I Would say as a male of general population somtimes men do find it hard not to be the toughest guy. There is allways some type of discussion about who is the manliest and with that it makes it harder for men to become comfortable with being with the same sex. Just like we discussed in class its allways a question about who is going to "Man" the grill at family party. I would say its a title and a state of mind in which that we all go through about what we should and should not be dooing. Again all of this is based on society and what everyone else thinks and how we are looked at.

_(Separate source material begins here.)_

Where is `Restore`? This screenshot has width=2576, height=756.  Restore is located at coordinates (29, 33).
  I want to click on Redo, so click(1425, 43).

Without the question in society at hand i belive people would be comfortable if only what you think about yourself would matter.
I agree with Francis that you simply have to be yourself.I understand that in today society, the mindframe is that we suppose to do only certain things with the same sex.With time the idea changes an emaxple when women where considered beneath men.Until then, the idea for two men dinning will be consider too feminish even homosexual.With that said,am confortable in who I am and could decide when something is to out of hand.But, however there are just certain things that may not be wrong,looking out of the box but within it simply looks wrong.Example two men going out for dinner if it doesnt involve business.
There is no real question about being homosexual, it's just the fact that being intimate with one male to another is just to "gay" for them. Homosexuality is one subject to be touched, but comparing intimacy and feminism to homosexuality is two different subjects. There are such things as metrosexual which are heavily highmaintance but are not straight.
I assume as time progressed, men were more stricter to put up with "manliness." As men became more harder on themselves and also tabooed the question of homosexuality. Why men are so concern with what society thinks is because gay men are shun upon everyone in the world. Gay men are like bad smell to everyone, and for a straight man to stoop down there level, would be unforbidden to them.
i agree with jazzmine, many people just take one glance and automatically think that two men having dinner is automatically gay. I actually have a best friend, who i consider to be my brother. We talk about everything and go anywhere we wanna go. If the case was sharing a bottle of soda together, in a lighted candle dinner then thats where we will eat. I guess it all depends on how a person would look at the situation.
I agree with Francis because now a days, many men do things that a women would normally do now. The examples he gave about doing there eyebrows etc. is one of the qualities of a man being clean and well groomed.
I also agree with Francis that every male his his femenin in them.I personally think that it all depend on the person.I am very comfortble with who I am and can show what people consider a softer side when the time is right.Most of the time it would have to be with a female.We have pride and like it or not it is in every male so you have to understand when we see something like two men have dinner awkard.